Dataset entries:

────────────────────

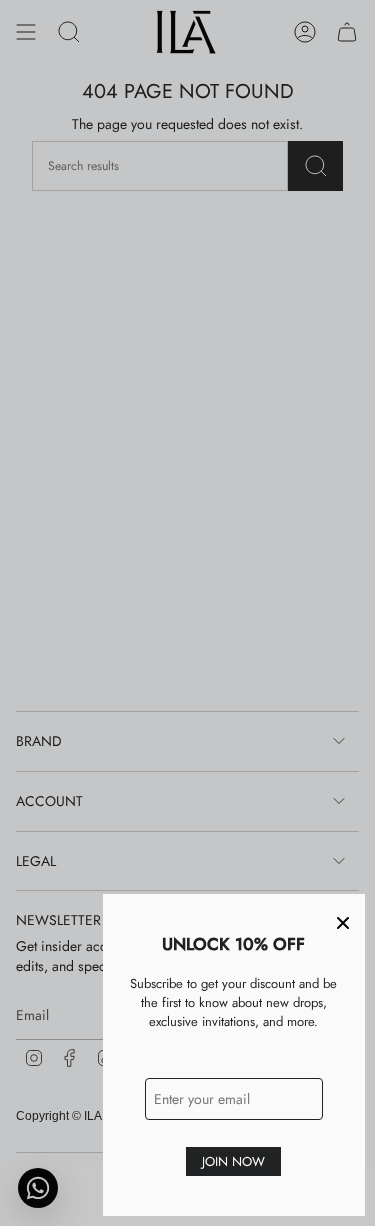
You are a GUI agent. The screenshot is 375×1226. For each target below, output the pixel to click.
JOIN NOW (233, 1161)
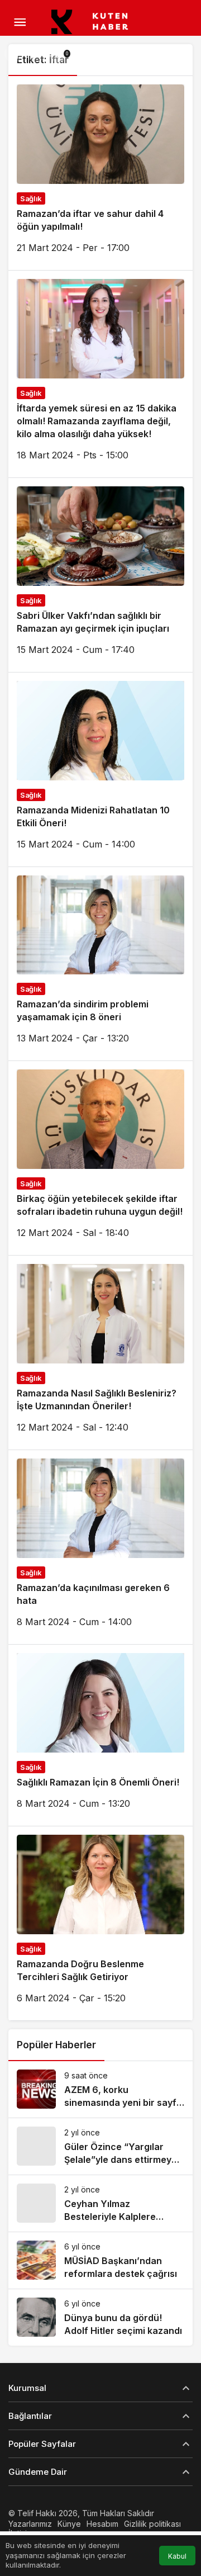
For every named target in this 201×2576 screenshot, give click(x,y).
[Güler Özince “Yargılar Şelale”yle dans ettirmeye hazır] (100, 2146)
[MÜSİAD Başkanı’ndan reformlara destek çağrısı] (100, 2260)
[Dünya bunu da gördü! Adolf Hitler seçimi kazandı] (100, 2317)
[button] (13, 54)
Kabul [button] (177, 2556)
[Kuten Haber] (95, 21)
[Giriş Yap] (36, 54)
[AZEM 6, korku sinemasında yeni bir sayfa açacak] (100, 2089)
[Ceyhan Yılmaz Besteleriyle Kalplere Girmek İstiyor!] (100, 2203)
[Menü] (19, 22)
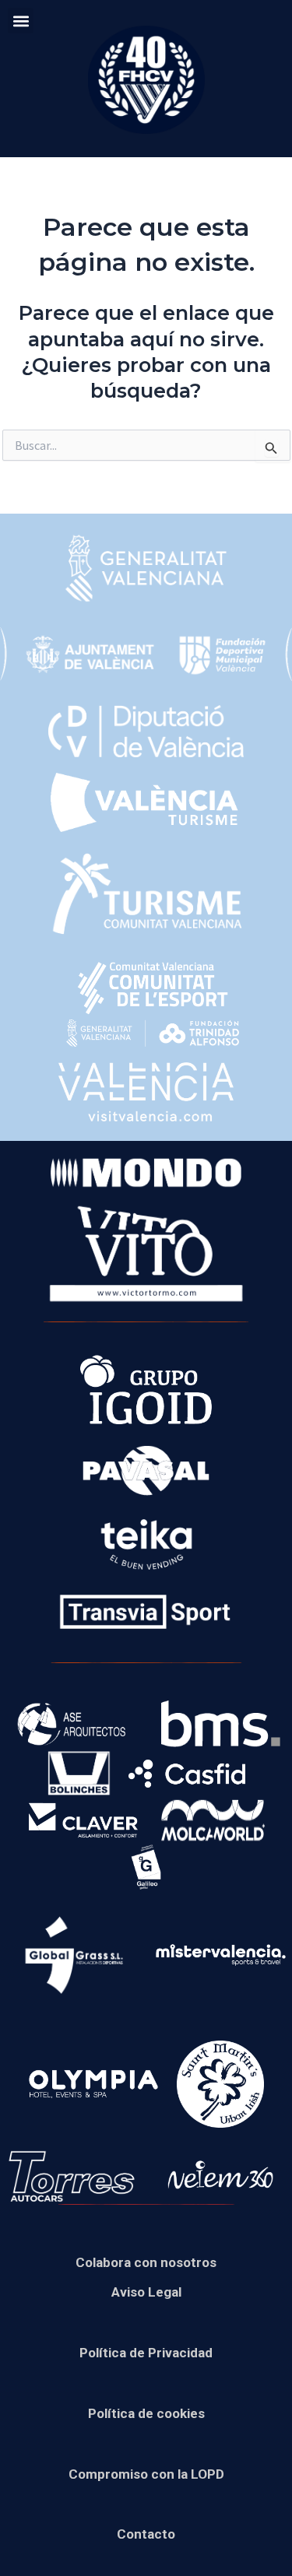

────────────────────

Copy out all the data exactly. No images belong in the copy.

- **Solution to this problem**:
You are a GUI agent. The screenshot is 375×1226. For each target below, output the pixel to click.
JOIN NOW (233, 1161)
For every named target in this 201×2576 screenshot, give click(x,y).
[Güler Özince “Yargılar Şelale”yle dans ettirmeye hazır] (100, 2146)
[MÜSİAD Başkanı’ndan reformlara destek çağrısı] (100, 2260)
[Dünya bunu da gördü! Adolf Hitler seçimi kazandı] (100, 2317)
[button] (13, 54)
Kabul [button] (177, 2556)
[Kuten Haber] (95, 21)
[Giriş Yap] (36, 54)
[AZEM 6, korku sinemasında yeni bir sayfa açacak] (100, 2089)
[Ceyhan Yılmaz Besteleriyle Kalplere Girmek İstiyor!] (100, 2203)
[Menü] (19, 22)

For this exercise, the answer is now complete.